Conservationists need to sort priorities
[320 words]

If Forest & Bird and the Federated Mountain Clubs succeed in their quest for a 'Six Pack' of new parks in the South Island high country, empire building will have triumphed over commonsense conservation, says the High Country Accord.

“All over the country native bird populations are at risk because of a lack of funds for pest control on Department of Conservation estate. Yet two of the country’s main conservation lobby groups want DoC to get yet more land,” says Accord co-chair Ben Todhunter.

“Forest & Bird needs to sort its priorities. Limited funds should go where the country gets the biggest bang for its conservation bucks.

“They should ask the real conservationists – the ones doing the hard graft as volunteers in places like Mt Bruce, Karori Wildlife Sanctuary, the Taiko reserve on the Chatham Islands and Maungatautari mountain – where the money should be going.

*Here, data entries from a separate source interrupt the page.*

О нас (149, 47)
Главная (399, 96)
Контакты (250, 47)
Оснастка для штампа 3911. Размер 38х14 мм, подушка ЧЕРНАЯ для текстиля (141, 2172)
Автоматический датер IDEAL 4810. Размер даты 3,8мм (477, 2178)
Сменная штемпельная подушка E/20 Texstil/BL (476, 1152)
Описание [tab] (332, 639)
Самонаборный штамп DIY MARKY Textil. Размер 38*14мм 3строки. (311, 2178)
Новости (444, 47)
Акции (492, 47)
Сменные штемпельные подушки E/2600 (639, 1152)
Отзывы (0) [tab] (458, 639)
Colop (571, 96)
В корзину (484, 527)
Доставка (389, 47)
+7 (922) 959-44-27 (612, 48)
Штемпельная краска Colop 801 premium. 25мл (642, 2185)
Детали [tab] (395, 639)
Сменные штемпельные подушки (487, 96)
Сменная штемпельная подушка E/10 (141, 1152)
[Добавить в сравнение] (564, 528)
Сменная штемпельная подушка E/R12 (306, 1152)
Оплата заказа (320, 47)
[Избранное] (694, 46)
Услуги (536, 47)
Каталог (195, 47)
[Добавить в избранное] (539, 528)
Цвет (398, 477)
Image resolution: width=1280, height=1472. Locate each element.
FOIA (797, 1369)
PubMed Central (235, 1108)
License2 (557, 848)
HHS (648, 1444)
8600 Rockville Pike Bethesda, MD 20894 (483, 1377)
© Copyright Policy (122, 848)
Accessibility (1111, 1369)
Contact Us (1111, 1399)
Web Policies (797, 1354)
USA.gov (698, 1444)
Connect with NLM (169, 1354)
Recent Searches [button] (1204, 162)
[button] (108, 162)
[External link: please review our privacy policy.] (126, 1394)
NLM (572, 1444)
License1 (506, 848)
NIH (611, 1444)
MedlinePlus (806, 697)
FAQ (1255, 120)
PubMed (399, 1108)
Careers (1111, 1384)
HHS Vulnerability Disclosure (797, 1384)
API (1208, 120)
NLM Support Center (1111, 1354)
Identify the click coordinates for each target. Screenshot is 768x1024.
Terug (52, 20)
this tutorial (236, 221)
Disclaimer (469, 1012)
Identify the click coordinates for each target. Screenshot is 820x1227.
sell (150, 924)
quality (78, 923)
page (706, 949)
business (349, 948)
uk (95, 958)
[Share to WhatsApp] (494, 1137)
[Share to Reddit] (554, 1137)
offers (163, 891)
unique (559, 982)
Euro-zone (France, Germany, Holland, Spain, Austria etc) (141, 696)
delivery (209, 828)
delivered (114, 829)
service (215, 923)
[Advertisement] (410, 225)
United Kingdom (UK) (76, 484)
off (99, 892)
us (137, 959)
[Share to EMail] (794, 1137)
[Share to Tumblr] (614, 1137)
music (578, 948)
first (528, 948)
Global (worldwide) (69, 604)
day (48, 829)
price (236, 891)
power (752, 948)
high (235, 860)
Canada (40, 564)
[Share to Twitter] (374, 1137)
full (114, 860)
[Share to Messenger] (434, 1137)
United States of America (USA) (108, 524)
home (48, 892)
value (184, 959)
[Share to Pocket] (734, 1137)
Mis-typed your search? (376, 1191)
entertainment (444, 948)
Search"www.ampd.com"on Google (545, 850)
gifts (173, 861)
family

“Should it be going to expand the DoC empire in the high country, or to save the species and environments which are most at risk?”

Mr Todhunter says a lot of land in the high country has high conservation values, thanks to skilled land management practices by farmers. Indeed, he says judicious grazing of tussock country invariably improves the diversity of native plant species, and helps control weeds.

“Of all the land of conservation value in New Zealand, the high country is at least risk, and is already widely represented in the DOC estate.

“Yet the government has just allocated $45 million for high country land purchases through tenure review. The five property purchases advocated in these proposals are on top of that.

“This sum would fund a lot of predator proof fences and bait stations, and restore many hectares of habitat in areas where native wildlife is truly at risk.”

Mr Todhunter says most high country farmers are willing to enter into legally-binding management covenants for areas of their farms which need special protection.